→ TEXT
____________________

And then just recently, the British Standards Institute. And their premise around, you know, BSI, because my standards team and I talked with their team a few weeks ago, is they have an idea to create an ISO water stewardship standard. It’s great. And I love that idea. Again, we take a very neutral stance to it.

It’s like, it’s not bad. It’s not good. It’s more like it is what it is. And I think Victoria Norman, who Is the lead on my standards team painted it really, really well. Is that with an ISO standard. that they’re wanting to pitch for water stewardship. The more broad you go with ISO, because I’ve audited against ISOs, I think we all know ISO 9001 or the 14000s, they become so broad that then they lose effect on the ground.

So we can pitch towards droughts, airtification, flood. But it’s going to become very hard to actually go very, very community based. And I think they are wanting to go enterprise wide in the hopes that those business decisions will then be able to trickle down into the larger ethos and PNL of the business.

So more power to them in being able to create that synergy. But again, like, Victoria pointed out to the team with BSI is that a committee is needed, and by nature, ISOs at least take two to three years to complete. So I would say those are a couple of the momentums around sort of what’s going on. And I’d love to say like, there’s a lot more going on in the world than just those specific entities.

And I think you and I both know that there’s more important sometimes things to think about that we need to get going on the ground that has a lot more traction. And we, as much as this competition is needed or friendly banter, I’m all about trying to push this dial forward. And if that seems aggressive in any way, it’s very much trying to help everyone and I’m vulnerable to with my own, you know, say like, Oh, we missed that.

Or, you know, let’s bring that in. I think that’s where I’m at. I really lost my ego in this whole process because it’s just where I’m at.

____________________

→ RAW DATA
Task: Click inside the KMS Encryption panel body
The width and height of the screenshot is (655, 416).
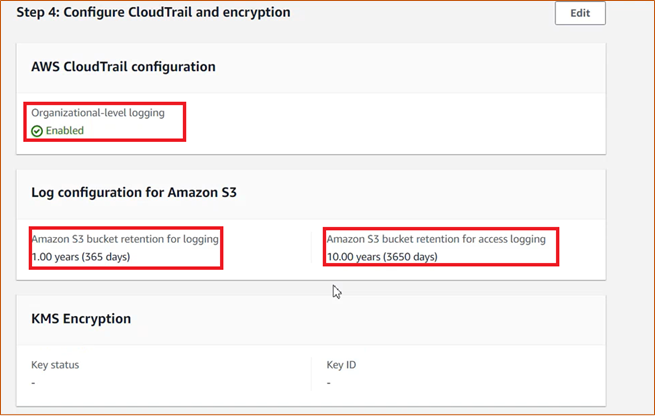Action: (460, 375)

____________________

→ INSTRUCTIONS TO FOLLOW
Duplicate everything from "It’s like, it’s" down to "of the business." in the text on a water stewardship standard.

→ OUTPUT FOR THIS EXERCISE
It’s like, it’s not bad. It’s not good. It’s more like it is what it is. And I think Victoria Norman, who Is the lead on my standards team painted it really, really well. Is that with an ISO standard. that they’re wanting to pitch for water stewardship. The more broad you go with ISO, because I’ve audited against ISOs, I think we all know ISO 9001 or the 14000s, they become so broad that then they lose effect on the ground.

So we can pitch towards droughts, airtification, flood. But it’s going to become very hard to actually go very, very community based. And I think they are wanting to go enterprise wide in the hopes that those business decisions will then be able to trickle down into the larger ethos and PNL of the business.